Nathan McGuire

Personal information
- Full name: Nathan Jack McGuire
- Born: 25 February 2003 (age 23) Rush, County Dublin, Ireland
- Bowling: Right-arm off spin
- Role: Batsman

Domestic team information
- 2020–2023: North West Warriors
- LA debut: 7 June 2019 Ireland A v Scotland A
- T20 debut: 9 June 2019 Ireland A v Scotland A

Career statistics
| Competition | List A | Twenty20 |
| Matches | 9 | 15 |
| Runs scored | 169 | 149 |
| Batting average | 24.14 | 10.64 |
| 100s/50s | 0/1 | 0/0 |
| Top score | 53* | 34 |
| Balls bowled | 12 | 20 |
| Wickets | 0 | 0 |
| Bowling average | – | – |
| 5 wickets in innings | – | – |
| 10 wickets in match | – | – |
| Best bowling | – | – |
| Catches/stumpings | 2/– | 6/– |
- Source: Cricinfo, 4 May 2022

= Nathan McGuire =

Irish cricketer (born 2003)

Nathan McGuire (born 25 February 2003) is an Irish cricketer.
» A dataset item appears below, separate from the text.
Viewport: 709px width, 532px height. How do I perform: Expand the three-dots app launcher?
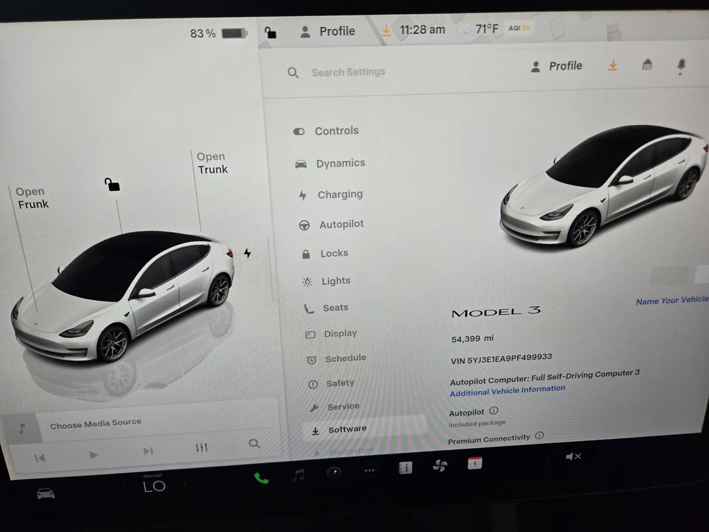pos(370,471)
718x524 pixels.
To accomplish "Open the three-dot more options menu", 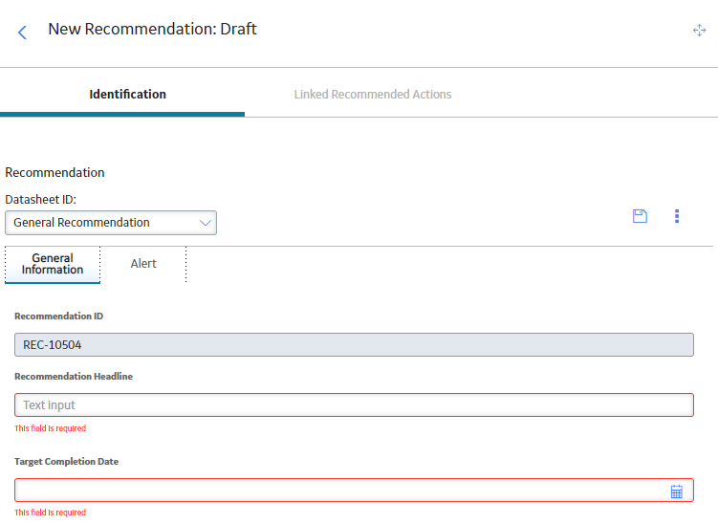I will tap(677, 216).
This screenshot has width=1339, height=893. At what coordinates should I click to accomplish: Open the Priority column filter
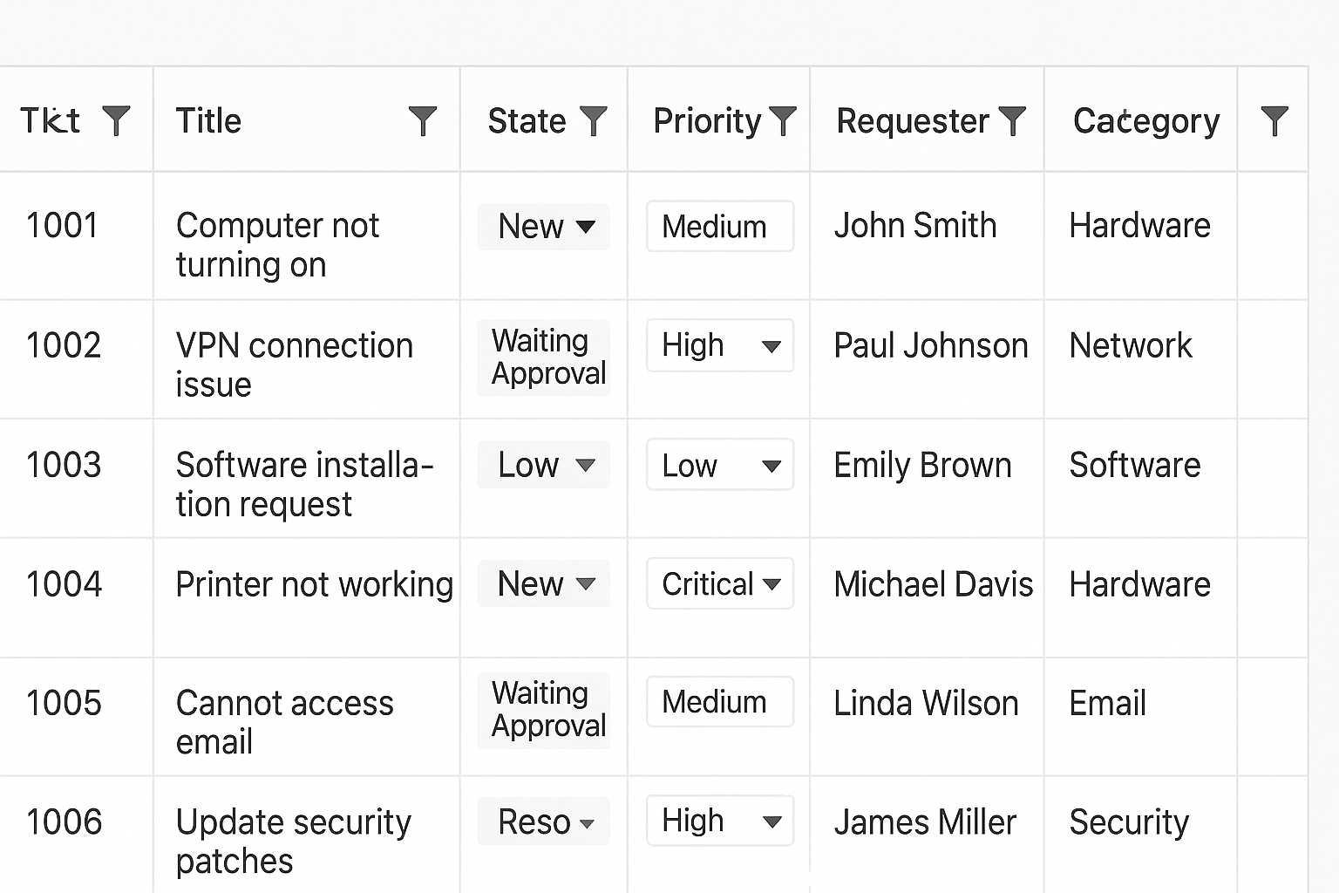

In June 2019, he was added to the Ireland Wolves' squad for their series against Scotland A in Ireland. He made his List A debut for the Ireland Wolves against Scotland A on 7 June 2019. He made his Twenty20 debut for the Ireland Wolves against Scotland A on 9 June 2019.

In February 2021, McGuire was part of the intake for the Cricket Ireland Academy. In December 2021, he was named in Ireland's team for the 2022 ICC Under-19 Cricket World Cup in the West Indies.